Aim — Could you return each of the following lines verbatim, with nothing added, removed, or altered?

# START OF Information shown

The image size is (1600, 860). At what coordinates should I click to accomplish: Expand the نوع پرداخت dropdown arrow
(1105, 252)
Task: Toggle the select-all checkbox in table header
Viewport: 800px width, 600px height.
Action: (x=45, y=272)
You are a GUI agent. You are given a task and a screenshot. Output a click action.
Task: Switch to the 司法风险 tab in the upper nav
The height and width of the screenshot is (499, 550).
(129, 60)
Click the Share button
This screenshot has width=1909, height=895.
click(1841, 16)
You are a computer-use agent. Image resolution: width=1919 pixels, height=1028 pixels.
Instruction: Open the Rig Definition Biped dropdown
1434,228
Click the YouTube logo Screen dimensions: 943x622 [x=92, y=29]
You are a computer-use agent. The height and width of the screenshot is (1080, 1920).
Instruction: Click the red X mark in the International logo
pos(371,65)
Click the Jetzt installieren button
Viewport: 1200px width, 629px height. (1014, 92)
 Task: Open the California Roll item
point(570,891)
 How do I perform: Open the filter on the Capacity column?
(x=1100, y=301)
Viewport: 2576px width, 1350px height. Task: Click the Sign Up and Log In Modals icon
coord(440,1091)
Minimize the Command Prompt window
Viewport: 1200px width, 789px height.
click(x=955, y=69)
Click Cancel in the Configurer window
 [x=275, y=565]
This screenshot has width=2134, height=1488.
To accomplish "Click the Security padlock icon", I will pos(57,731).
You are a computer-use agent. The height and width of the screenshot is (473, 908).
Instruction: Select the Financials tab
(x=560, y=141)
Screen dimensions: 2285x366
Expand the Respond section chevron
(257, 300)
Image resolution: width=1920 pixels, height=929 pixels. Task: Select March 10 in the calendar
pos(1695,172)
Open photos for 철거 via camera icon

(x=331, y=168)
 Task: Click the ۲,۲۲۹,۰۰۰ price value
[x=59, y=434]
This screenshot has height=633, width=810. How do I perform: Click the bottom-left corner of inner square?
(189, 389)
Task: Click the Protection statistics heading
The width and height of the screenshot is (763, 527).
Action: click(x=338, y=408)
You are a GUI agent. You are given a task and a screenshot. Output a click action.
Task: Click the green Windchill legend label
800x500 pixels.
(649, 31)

# END OF Information shown

Worked answer —
The image size is (1600, 860). At what coordinates should I click to accomplish: Expand the نوع پرداخت dropdown arrow
(1105, 252)
Task: Toggle the select-all checkbox in table header
Viewport: 800px width, 600px height.
Action: (x=45, y=272)
You are a GUI agent. You are given a task and a screenshot. Output a click action.
Task: Switch to the 司法风险 tab in the upper nav
The height and width of the screenshot is (499, 550).
(129, 60)
Click the Share button
This screenshot has width=1909, height=895.
click(1841, 16)
You are a computer-use agent. Image resolution: width=1919 pixels, height=1028 pixels.
Instruction: Open the Rig Definition Biped dropdown
1434,228
Click the YouTube logo Screen dimensions: 943x622 [x=92, y=29]
You are a computer-use agent. The height and width of the screenshot is (1080, 1920).
Instruction: Click the red X mark in the International logo
pos(371,65)
Click the Jetzt installieren button
Viewport: 1200px width, 629px height. (1014, 92)
 Task: Open the California Roll item
point(570,891)
 How do I perform: Open the filter on the Capacity column?
(x=1100, y=301)
Viewport: 2576px width, 1350px height. Task: Click the Sign Up and Log In Modals icon
coord(440,1091)
Minimize the Command Prompt window
Viewport: 1200px width, 789px height.
click(x=955, y=69)
Click Cancel in the Configurer window
 [x=275, y=565]
This screenshot has width=2134, height=1488.
To accomplish "Click the Security padlock icon", I will pos(57,731).
You are a computer-use agent. The height and width of the screenshot is (473, 908).
Instruction: Select the Financials tab
(x=560, y=141)
Screen dimensions: 2285x366
Expand the Respond section chevron
(257, 300)
Image resolution: width=1920 pixels, height=929 pixels. Task: Select March 10 in the calendar
pos(1695,172)
Open photos for 철거 via camera icon

(x=331, y=168)
 Task: Click the ۲,۲۲۹,۰۰۰ price value
[x=59, y=434]
This screenshot has height=633, width=810. How do I perform: Click the bottom-left corner of inner square?
(189, 389)
Task: Click the Protection statistics heading
The width and height of the screenshot is (763, 527).
Action: click(x=338, y=408)
You are a GUI agent. You are given a task and a screenshot. Output a click action.
Task: Click the green Windchill legend label
800x500 pixels.
(649, 31)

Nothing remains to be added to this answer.